For some of us, sleepwalking is a nuisance. We may occasionally wander and end up waking up somewhere else. For others, it is a great danger. People who sleepwalk regularly risk causing themselves and others great injury. If you or your child sleepwalks, there are things you can do to take control and keep everyone safe.

Sleepwalking is when someone performs an activity normally done awake, while they are asleep. This may include simply walking around the bedroom or more complicated things like cooking or even driving. This can happen any time during the night and during any stage of sleep, not just during dream cycles.

For most people, the best cure for sleepwalking is time. Sleepwalking most commonly happens in older children and usually stops when they hit puberty. While other methods may help, the best treatment is to keep doors and windows locked and keep dangerous objects and sharps corners and obstacles away from where the child might sleepwalk. Remember that people can often perform more complex activities in their sleep, like unlocking doors and getting past other obstacles which are normally there when the person is awake.

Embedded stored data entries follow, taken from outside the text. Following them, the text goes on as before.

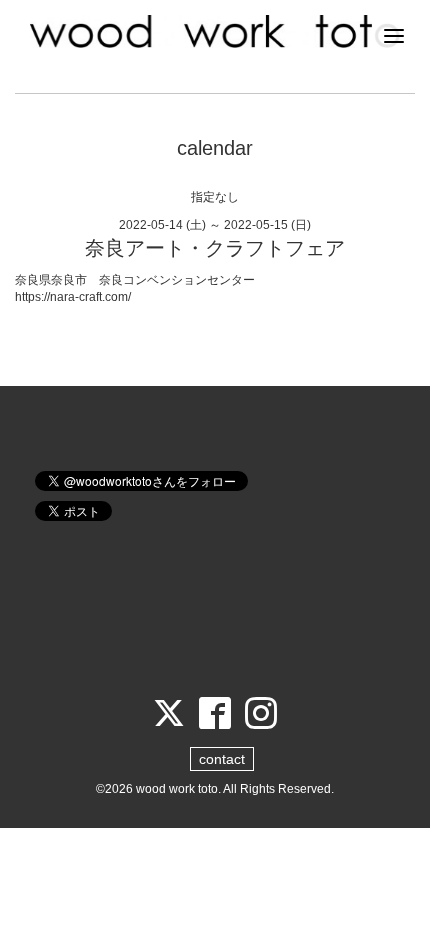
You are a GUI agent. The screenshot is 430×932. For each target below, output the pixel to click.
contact (222, 759)
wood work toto (177, 789)
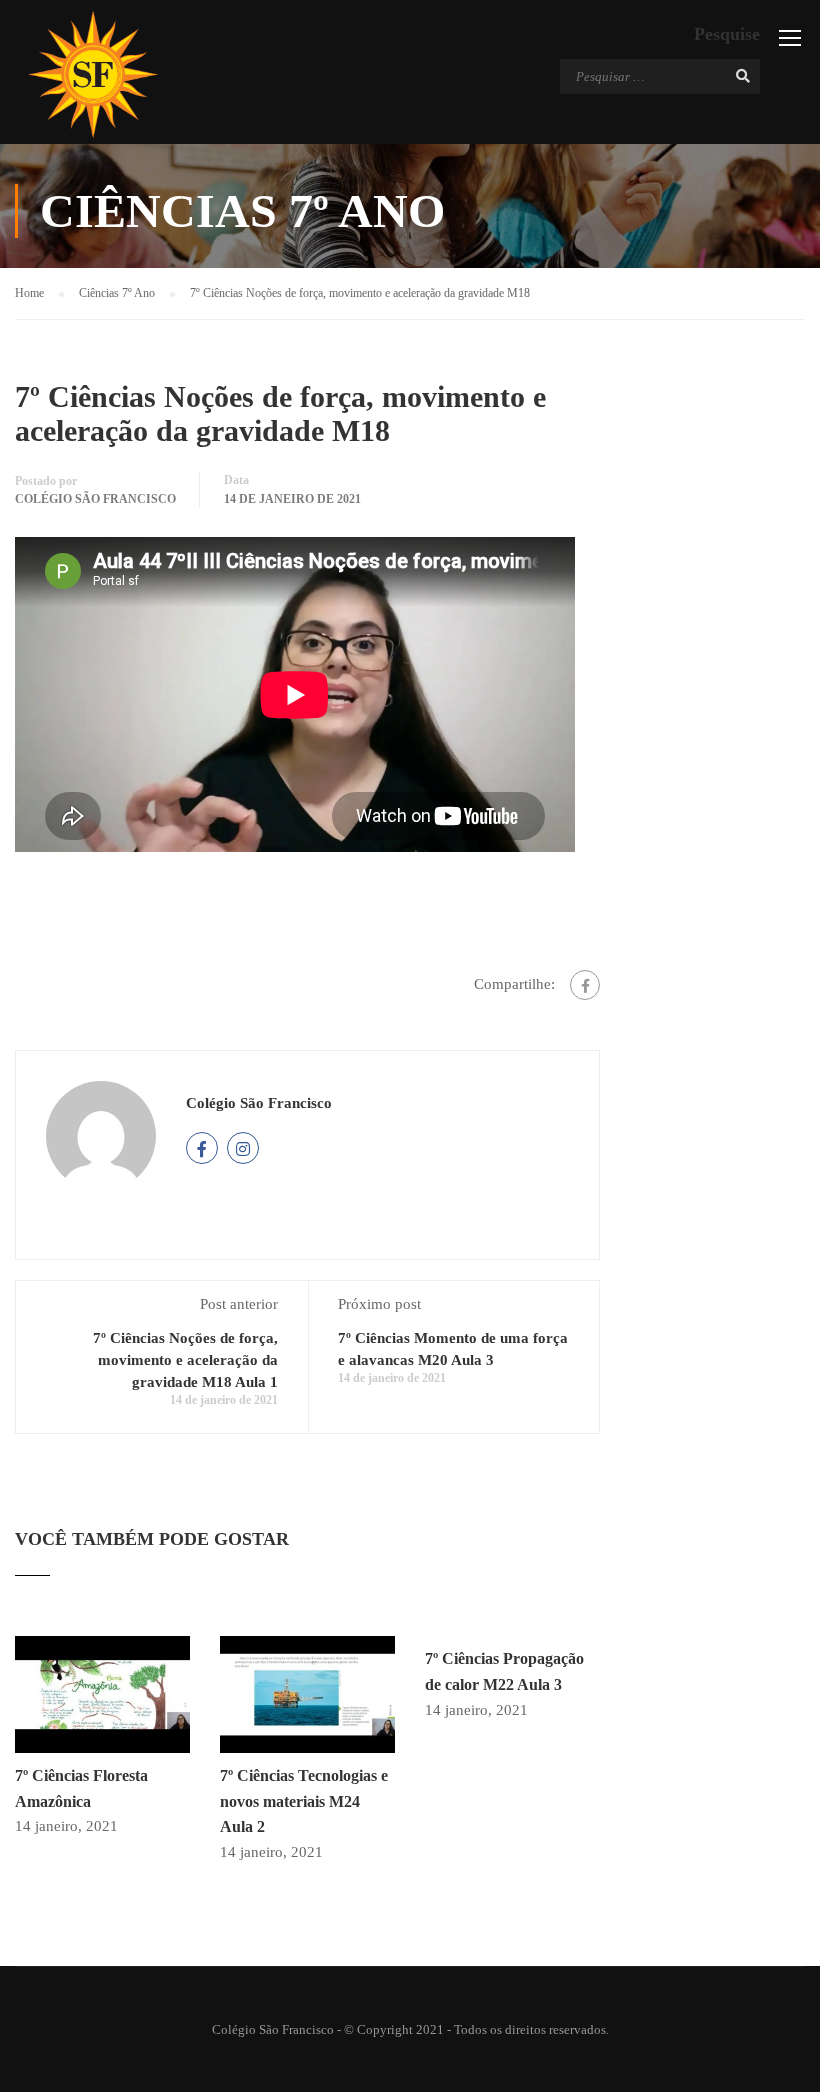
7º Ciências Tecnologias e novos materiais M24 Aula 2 (304, 1801)
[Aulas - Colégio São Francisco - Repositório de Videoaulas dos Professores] (92, 74)
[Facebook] (585, 985)
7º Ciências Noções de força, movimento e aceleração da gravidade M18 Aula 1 (185, 1360)
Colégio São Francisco (95, 499)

If a child consistently sleepwalks at the same time every night, one treatment method is to wake them up 15 to 20 minutes before it normally happens and keep them up until it would have stopped. While this is often inconvenient for parents, if your child is endangering themselves and other treatments aren’t stopping the problem, this may be the only option.

You’ve probably been told over and over never to wake a sleepwalker, but this is simply a myth. Waking a sleepwalker will not give them a heart attack or any other serious health problem, though if you keep waking them up, you may be disrupting the restfulness of their sleep.

Often you’re sleepwalking because your sleep just isn’t as restful as it could be. To sleep better, try to stick to a consistent sleep schedule, cut alcohol and stimulants out of your diet (especially late in the day), and take distracting objects such as the TV out of your room. You may also benefit by doing meditation or other relaxation techniques before bed. By getting a more consistent, rejuvenating sleep, you’ll not only sleepwalk less, you’ll feel better when you’re up and moving during the day.

While some children simply never outgrow sleepwalking, if you develop the problem as an adult, it could indicate a more serious medical problem. If you’ve started to sleepwalk regularly and never have before, let your doctor know so they can give you a check-up. Medical conditions known to cause sleepwalking include irregular heartbeat, fever, acid reflux (heartburn), night-time asthma, sleep apnea, night-time seizures, and certain psychiatric disorders.

While you may still have sleepwalking episodes, these steps are a great way to start being proactive about the problem. With some effort you can keep yourself and your family members safe.